Umgruppierungen in der Arbeiterschaft

Über die gesellschaftlichen Hintergründe der Linkspartei

Von Heiner Karuscheit

Jenseits der tagesaktuellen Entwicklung steht der absehbare Wahlerfolg der neuen Linkspartei PDS/WASG mit gesellschaftlichen Verschiebungen im Zusammenhang, die bereits seit Jahren andauern und für alle politisch Interessierten von größter Bedeutung sind.

Wie in unseren Veröffentlichungen schon mehrfach thematisiert, lockert sich die Parteienbindung der Bevölkerung seit den 80er Jahren des vergangenen Jahrhunderts langsam und deutet auf eine allmähliche Aufweichung der bürgerlichen Hegemonie über die Gesellschaft hin. Allerdings berührt diese Entwicklung beide großen Volksparteien auf unterschiedliche Weise. In der Beilage „Aus Politik und Zeitgeschichte“ Nr. 4/2004 vom September letzten Jahres werden die grundlegenden Veränderungen untersucht, die den jetzigen Aufstieg einer „Linkspartei“ ermöglichen – ohne dass zu dieser Partei selber ein Satz fällt.

Die Abwendung der Arbeiter von der SPD

Abgesehen von einer verbreiteten Wechselstimmung nach 16 Jahren Kanzlerschaft Kohl wurde die Union bei der Bundestagswahl 1998 hauptsächlich wegen der sozialen Frage abgewählt. Obwohl ihre Versuche zur Beschneidung des Sozialstaats, verglichen mit heute, äußerst zaghaft waren (z. B. die Einführung eines demographischen Faktors in der  Rentenversicherung), reichten diese Ansätze schon aus, um ihre Abwahl herbeizuführen. Vor allem die Arbeiter wählten SPD, in der Hoffnung, dadurch wieder die gesicherten sozialen Verhältnisse der vergangenen Jahrzehnte zu erreichen.

* GESPEICHERTE DATEN
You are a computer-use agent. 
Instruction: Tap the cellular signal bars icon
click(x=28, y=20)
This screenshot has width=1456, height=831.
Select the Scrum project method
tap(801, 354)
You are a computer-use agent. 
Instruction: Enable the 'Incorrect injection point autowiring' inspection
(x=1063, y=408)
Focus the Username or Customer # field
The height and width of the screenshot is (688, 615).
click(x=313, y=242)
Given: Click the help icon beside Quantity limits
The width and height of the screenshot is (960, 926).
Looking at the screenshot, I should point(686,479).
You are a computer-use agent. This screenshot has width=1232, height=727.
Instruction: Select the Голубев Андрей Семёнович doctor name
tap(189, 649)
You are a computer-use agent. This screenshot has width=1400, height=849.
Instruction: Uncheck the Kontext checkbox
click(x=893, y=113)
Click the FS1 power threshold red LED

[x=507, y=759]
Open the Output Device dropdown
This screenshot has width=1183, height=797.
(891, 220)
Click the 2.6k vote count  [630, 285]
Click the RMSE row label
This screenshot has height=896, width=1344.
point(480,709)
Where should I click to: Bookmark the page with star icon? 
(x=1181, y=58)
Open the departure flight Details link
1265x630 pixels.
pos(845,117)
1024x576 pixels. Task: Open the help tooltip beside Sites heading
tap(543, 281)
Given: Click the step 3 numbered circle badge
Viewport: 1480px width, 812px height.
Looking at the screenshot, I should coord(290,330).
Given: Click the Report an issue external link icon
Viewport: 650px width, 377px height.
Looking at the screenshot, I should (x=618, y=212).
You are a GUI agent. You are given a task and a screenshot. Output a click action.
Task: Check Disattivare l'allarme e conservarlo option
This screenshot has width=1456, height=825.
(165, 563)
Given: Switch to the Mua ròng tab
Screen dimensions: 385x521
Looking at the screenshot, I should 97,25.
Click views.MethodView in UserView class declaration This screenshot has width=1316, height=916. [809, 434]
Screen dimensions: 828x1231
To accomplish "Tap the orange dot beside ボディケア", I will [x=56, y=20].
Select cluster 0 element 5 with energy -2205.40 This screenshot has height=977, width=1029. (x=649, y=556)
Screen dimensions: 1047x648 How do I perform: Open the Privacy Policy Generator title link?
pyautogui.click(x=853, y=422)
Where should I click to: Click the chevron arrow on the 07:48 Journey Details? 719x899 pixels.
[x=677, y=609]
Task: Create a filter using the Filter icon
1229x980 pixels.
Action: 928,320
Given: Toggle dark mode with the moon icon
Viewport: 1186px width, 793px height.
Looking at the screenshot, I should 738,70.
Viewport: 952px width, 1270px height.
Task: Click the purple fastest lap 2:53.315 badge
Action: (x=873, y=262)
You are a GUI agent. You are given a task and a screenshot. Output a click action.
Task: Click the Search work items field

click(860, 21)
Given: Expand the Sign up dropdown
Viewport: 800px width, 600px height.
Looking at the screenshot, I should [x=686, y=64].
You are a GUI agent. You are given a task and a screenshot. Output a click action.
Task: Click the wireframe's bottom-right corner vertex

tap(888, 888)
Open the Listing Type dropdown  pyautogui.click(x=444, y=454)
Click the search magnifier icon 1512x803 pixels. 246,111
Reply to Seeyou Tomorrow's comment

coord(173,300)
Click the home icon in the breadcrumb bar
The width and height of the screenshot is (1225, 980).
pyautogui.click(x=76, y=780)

* ARBEITSANWEISUNGEN
[1] Aus welchem Grund wurde die Union bei der Bundestagswahl 1998 laut dem Text über die Linkspartei hauptsächlich abgewählt?
[2] Gib bitte aus dem Text über die Linkspartei die Stelle von „Von Heiner Karuscheit“ bis „größter Bedeutung sind.“ wortgetreu wieder.
Die Daten spielen hierfür keine Rolle.

* LÖSUNGEN
[1] Wegen der sozialen Frage.

[2]
Von Heiner Karuscheit

Jenseits der tagesaktuellen Entwicklung steht der absehbare Wahlerfolg der neuen Linkspartei PDS/WASG mit gesellschaftlichen Verschiebungen im Zusammenhang, die bereits seit Jahren andauern und für alle politisch Interessierten von größter Bedeutung sind.